Why not? Well, in almost all circumstances, the LPM yields biased and inconsistent estimates. You didn't know that? Then take a look at the paper by Horrace and Oaxaca (2006), and some previous results given by Amemiya (1977)!

It's not the bias that worries me in this particular context - it's the inconsistency. After all, the MLE's for the Logit and Probit models are also biased in finite samples - but they're consistent. Given the sample sizes that we usually work with when modelling binary data, it's consistency and asymptotic efficiency that are of primary importance.

Why would you choose to use a modelling/estimation strategy that will give you the wrong answer, with probability one, even if you have an infinitely large sample? Wouldn't you rather use one that will give you the right answer, with certainty, if the sample size is very, very large?

If you're not feeling up to reading the Horrace and Oaxaca paper - bad news is always unpleasant - here's their key result. Let x_i denote the i^th observation on the vector of covariates, and let β be the vector of associated coefficients. So, x_iβ is the true value of the i^th element of the "prediction vector".
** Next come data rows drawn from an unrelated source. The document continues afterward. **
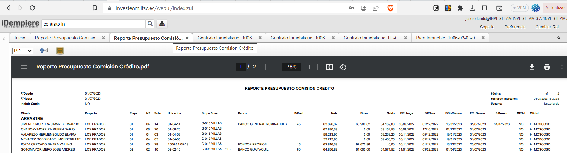Open the PDF format dropdown

click(23, 51)
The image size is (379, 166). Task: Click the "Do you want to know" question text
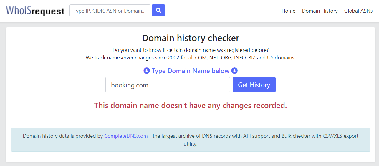pyautogui.click(x=191, y=50)
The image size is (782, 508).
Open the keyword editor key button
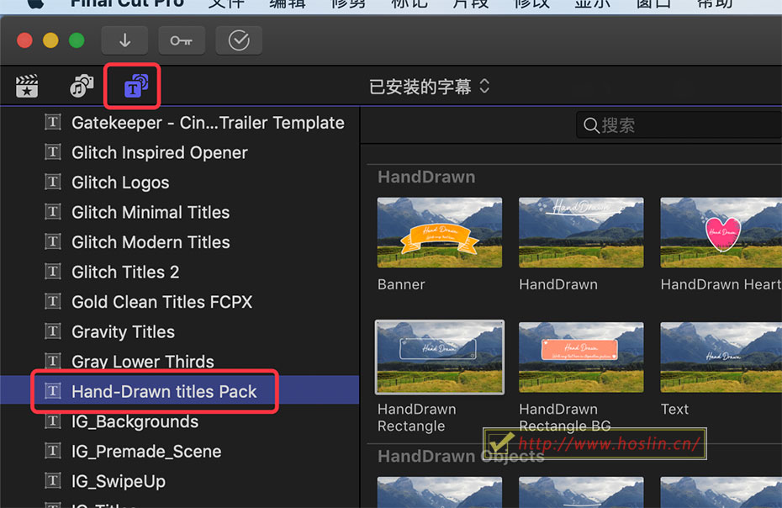click(182, 40)
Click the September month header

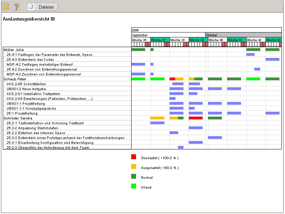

OLS estimation of the Linear Probability Model will be both biased and inconsistent, unless it happens to be the case that 0 ≤ x_iβ ≤ 1, for every i.

How likely is that? In addition, notice that x_iβ isn't observed, in practice.

The bottom line, in their words (H & O, p.326):

"Although it is theoretically possible for OLS on the LPM to yield unbiased estimation, this generally would require fortuitous circumstances. Furthermore, consistency seems to be an exceedingly rare occurrence as one would have to accept extraordinary restrictions on the joint distribution of the regressors. Therefore, OLS is frequently a biased estimator and almost always an inconsistent estimator of the LPM."

Perhaps a small Monte Carlo simulation experiment will be helpful?

Here's what I've done. I generated binary data for my dependent variable, y, as follows:

y_i* = β₁ + β₂x_i + ε_i; ε_i ~ iid N[0 , 1]

y_i = 1 ; if y_i* > 0

= 0 ; if y_i* ≤ 0 ; i = 1, 2, ...., n

Then, I estimated both a Probit model and a LPM, using the y and x data. In each case I computed the estimated marginal effect for x. (In the case of the LPM, this is just the OLS estimate of the coefficient of x.) Of course, as I know the true values of β₁ and β₂ in the data-generating process, I also know the true value of the marginal effect. For the Probit model I calculated the marginal; effect at the sample mean of x. An alternative would have been to have averaged the partial effects, computed at each sample point. This is something I'll write a post about at a later date.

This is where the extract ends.